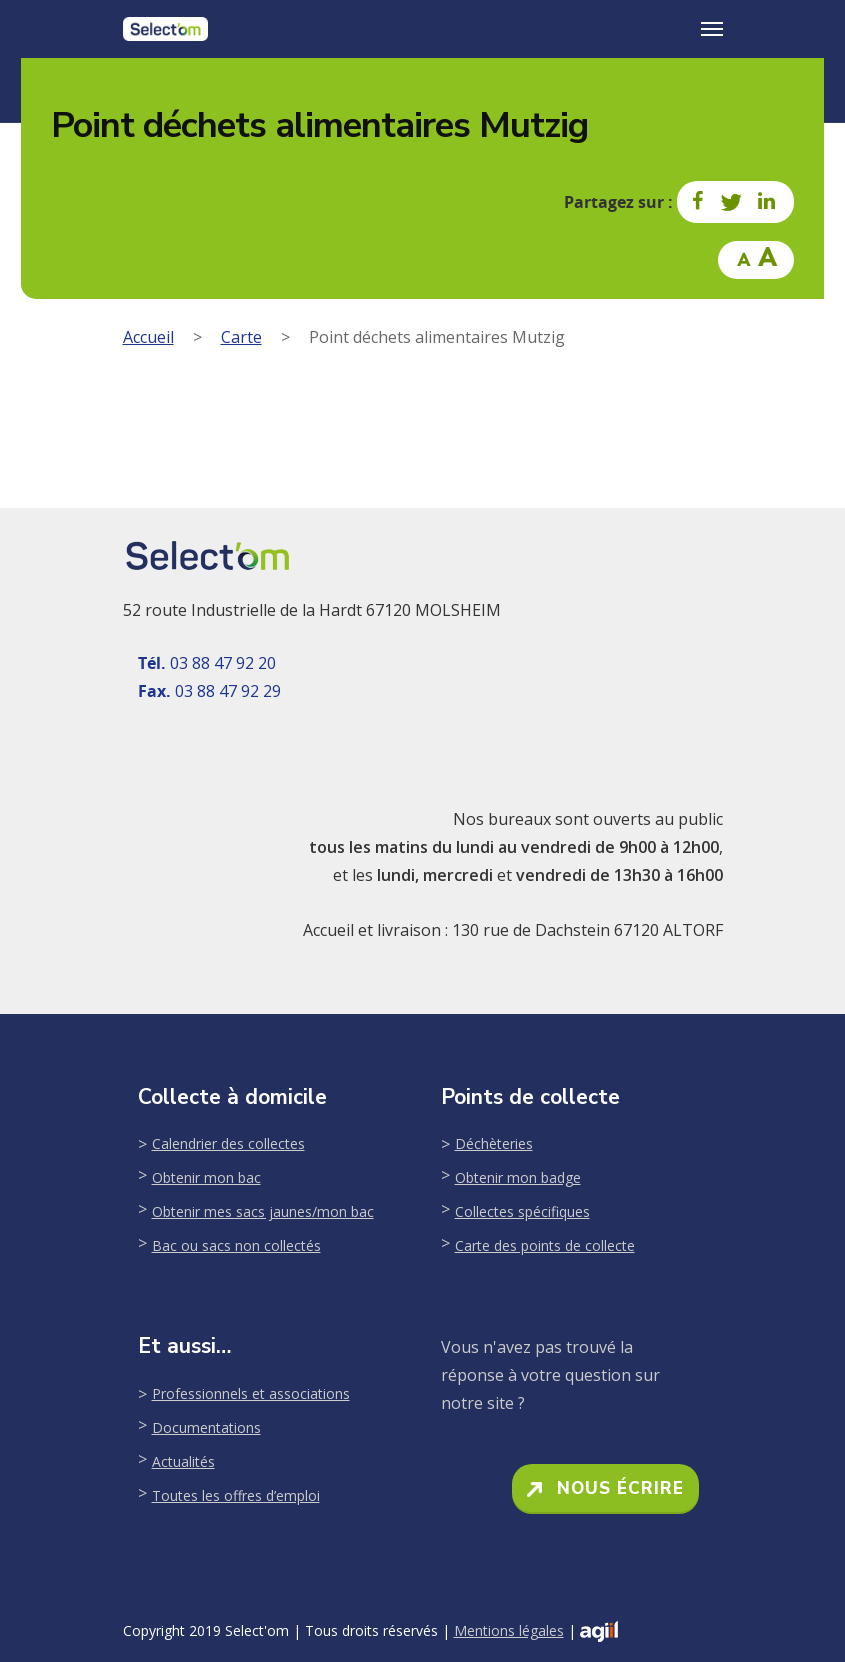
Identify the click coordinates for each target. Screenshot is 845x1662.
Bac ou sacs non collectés (236, 1245)
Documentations (206, 1427)
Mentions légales (509, 1630)
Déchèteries (494, 1143)
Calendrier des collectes (228, 1143)
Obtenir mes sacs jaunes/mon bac (263, 1211)
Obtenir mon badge (518, 1177)
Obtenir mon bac (206, 1177)
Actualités (183, 1461)
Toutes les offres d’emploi (236, 1495)
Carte (241, 337)
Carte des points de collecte (545, 1245)
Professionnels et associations (251, 1393)
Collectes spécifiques (522, 1211)
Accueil (148, 337)
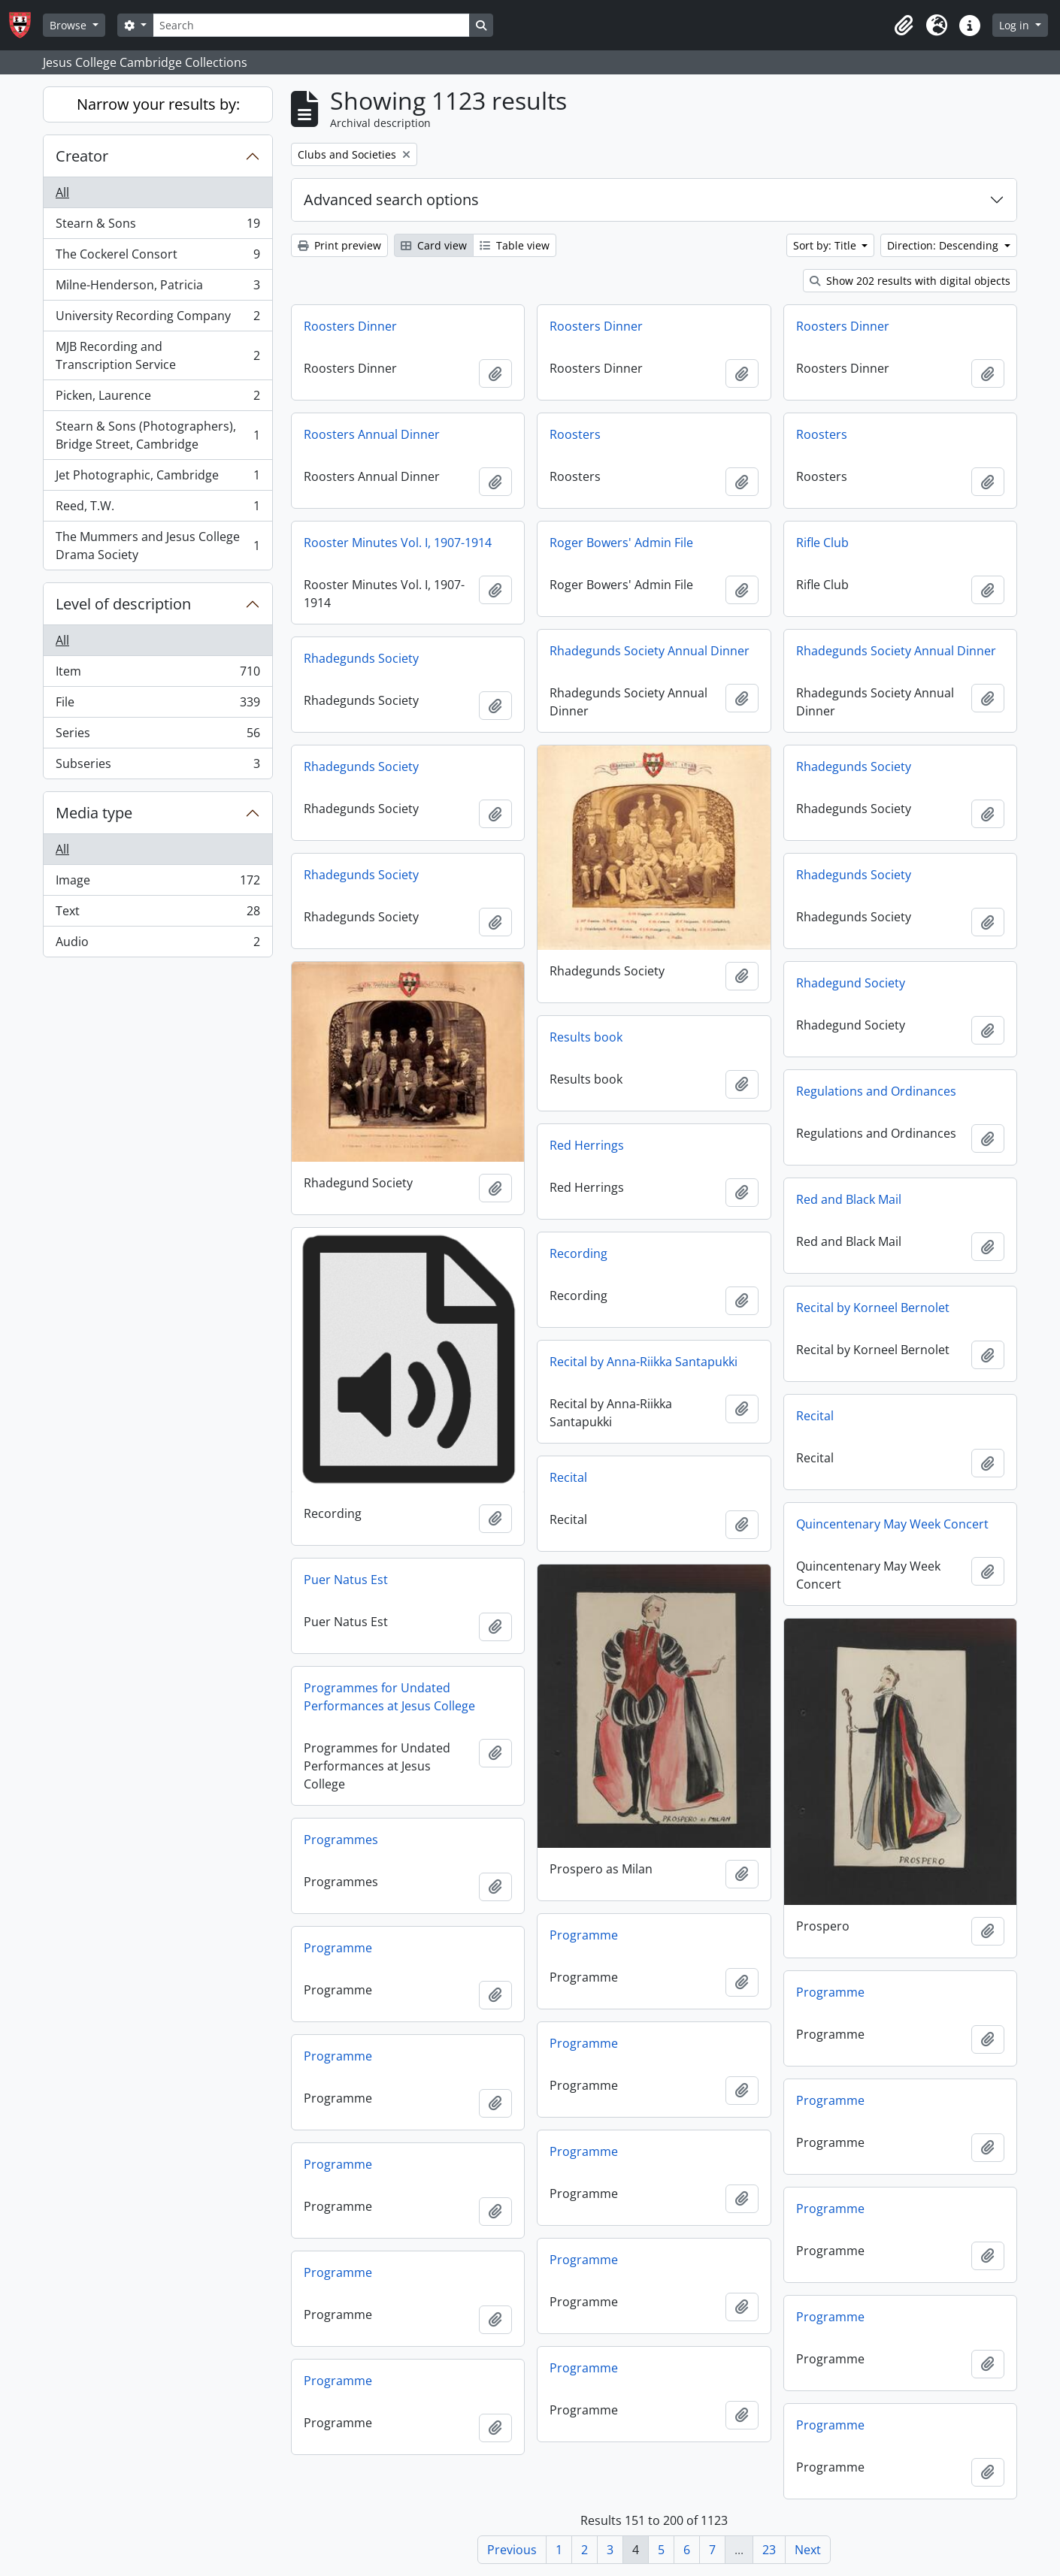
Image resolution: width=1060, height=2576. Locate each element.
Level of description (123, 604)
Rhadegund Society (850, 983)
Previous (512, 2549)
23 (769, 2549)
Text (157, 914)
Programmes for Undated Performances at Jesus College (389, 1697)
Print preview (339, 245)
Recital (815, 1415)
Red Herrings (587, 1145)
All (62, 192)
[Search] (311, 25)
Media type (94, 813)
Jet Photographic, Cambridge (157, 478)
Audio (157, 945)
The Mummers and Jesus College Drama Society (157, 545)
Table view (515, 245)
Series (157, 736)
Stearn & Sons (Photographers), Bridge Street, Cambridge (157, 435)
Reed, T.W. (157, 509)
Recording (578, 1253)
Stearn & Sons (157, 226)
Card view (434, 245)
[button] (903, 25)
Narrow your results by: (158, 104)
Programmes (341, 1839)
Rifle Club (822, 542)
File (157, 705)
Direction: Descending (944, 245)
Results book (586, 1037)
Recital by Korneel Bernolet (872, 1307)
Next (808, 2549)
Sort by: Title (826, 245)
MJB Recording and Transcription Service (157, 355)
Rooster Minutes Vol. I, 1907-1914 (398, 542)
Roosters (575, 434)
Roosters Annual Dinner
**********
Can you write out all the items above again with "Cambridge" renamed to "Cambs" and nothing else changed, leaving the pictures out?

Identify the click coordinates for each target. Screenshot is 845x1662.
Bac ou sacs non collectés (236, 1245)
Documentations (206, 1427)
Mentions légales (509, 1630)
Déchèteries (494, 1143)
Calendrier des collectes (228, 1143)
Obtenir mes sacs jaunes/mon bac (263, 1211)
Obtenir mon badge (518, 1177)
Obtenir mon bac (206, 1177)
Actualités (183, 1461)
Toutes les offres d’emploi (236, 1495)
Carte (241, 337)
Carte des points de collecte (545, 1245)
Professionnels et associations (251, 1393)
Collectes spécifiques (522, 1211)
Accueil (148, 337)
Image resolution: width=1060, height=2576. Locate each element.
Level of description (123, 604)
Rhadegund Society (850, 983)
Previous (512, 2549)
23 (769, 2549)
Text (157, 914)
Programmes for Undated Performances at Jesus College (389, 1697)
Print preview (339, 245)
Recital (815, 1415)
Red Herrings (587, 1145)
All (62, 192)
[Search] (311, 25)
Media type (94, 813)
Jet Photographic, Cambs (157, 478)
Audio (157, 945)
The Mummers and Jesus College Drama Society (157, 545)
Table view (515, 245)
Series (157, 736)
Stearn & Sons (Photographers), Bridge Street, Cambs (157, 435)
Reed, T.W. (157, 509)
Recording (578, 1253)
Stearn & Sons (157, 226)
Card view (434, 245)
[button] (903, 25)
Narrow your results by: (158, 104)
Programmes (341, 1839)
Rifle Club (822, 542)
File (157, 705)
Direction: Descending (944, 245)
Results book (586, 1037)
Recital by Korneel Bernolet (872, 1307)
Next (808, 2549)
Sort by: Title (826, 245)
MJB Recording and Transcription Service (157, 355)
Rooster Minutes Vol. I, 1907-1914 (398, 542)
Roosters (575, 434)
Roosters Annual Dinner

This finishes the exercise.